Task input ::

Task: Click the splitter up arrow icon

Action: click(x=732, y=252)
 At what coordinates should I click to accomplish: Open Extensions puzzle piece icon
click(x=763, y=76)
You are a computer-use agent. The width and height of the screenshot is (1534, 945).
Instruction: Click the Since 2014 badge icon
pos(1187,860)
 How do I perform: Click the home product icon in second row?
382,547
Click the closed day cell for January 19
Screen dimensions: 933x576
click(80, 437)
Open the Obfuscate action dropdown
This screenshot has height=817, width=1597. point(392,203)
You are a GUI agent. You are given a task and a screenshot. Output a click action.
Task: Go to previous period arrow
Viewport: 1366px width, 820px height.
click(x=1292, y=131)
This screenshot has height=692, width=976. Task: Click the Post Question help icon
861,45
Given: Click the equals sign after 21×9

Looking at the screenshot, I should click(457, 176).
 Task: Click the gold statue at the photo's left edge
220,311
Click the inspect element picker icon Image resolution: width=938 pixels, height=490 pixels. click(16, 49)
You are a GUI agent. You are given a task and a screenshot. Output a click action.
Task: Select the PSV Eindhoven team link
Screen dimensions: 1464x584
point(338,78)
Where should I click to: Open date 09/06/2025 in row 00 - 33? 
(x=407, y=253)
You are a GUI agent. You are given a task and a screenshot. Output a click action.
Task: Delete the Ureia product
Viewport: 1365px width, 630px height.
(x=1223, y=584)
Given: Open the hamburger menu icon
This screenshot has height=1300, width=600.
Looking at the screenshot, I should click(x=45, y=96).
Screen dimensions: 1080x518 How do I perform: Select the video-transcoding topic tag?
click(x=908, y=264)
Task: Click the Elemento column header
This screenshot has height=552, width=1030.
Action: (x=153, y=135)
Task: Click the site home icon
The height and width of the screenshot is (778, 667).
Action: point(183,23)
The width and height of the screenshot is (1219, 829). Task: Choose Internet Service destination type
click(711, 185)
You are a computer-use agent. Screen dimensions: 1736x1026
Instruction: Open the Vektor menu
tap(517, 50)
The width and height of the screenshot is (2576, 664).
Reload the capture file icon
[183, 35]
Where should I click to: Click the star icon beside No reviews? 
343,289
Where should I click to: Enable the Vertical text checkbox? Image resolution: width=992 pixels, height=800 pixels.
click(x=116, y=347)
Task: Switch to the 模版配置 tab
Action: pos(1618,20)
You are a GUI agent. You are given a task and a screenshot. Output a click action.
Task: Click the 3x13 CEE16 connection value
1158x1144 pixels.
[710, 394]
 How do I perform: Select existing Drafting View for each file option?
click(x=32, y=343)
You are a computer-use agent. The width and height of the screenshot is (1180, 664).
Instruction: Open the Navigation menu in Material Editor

Exercise goal ::
Read through the data and copy every line where "computer" shows up.

Answer to this problem ::
You are a computer-use agent. The width and height of the screenshot is (1534, 945).
You are a computer-use agent. Screen dimensions: 1736x1026
You are a computer-use agent. The width and height of the screenshot is (1180, 664).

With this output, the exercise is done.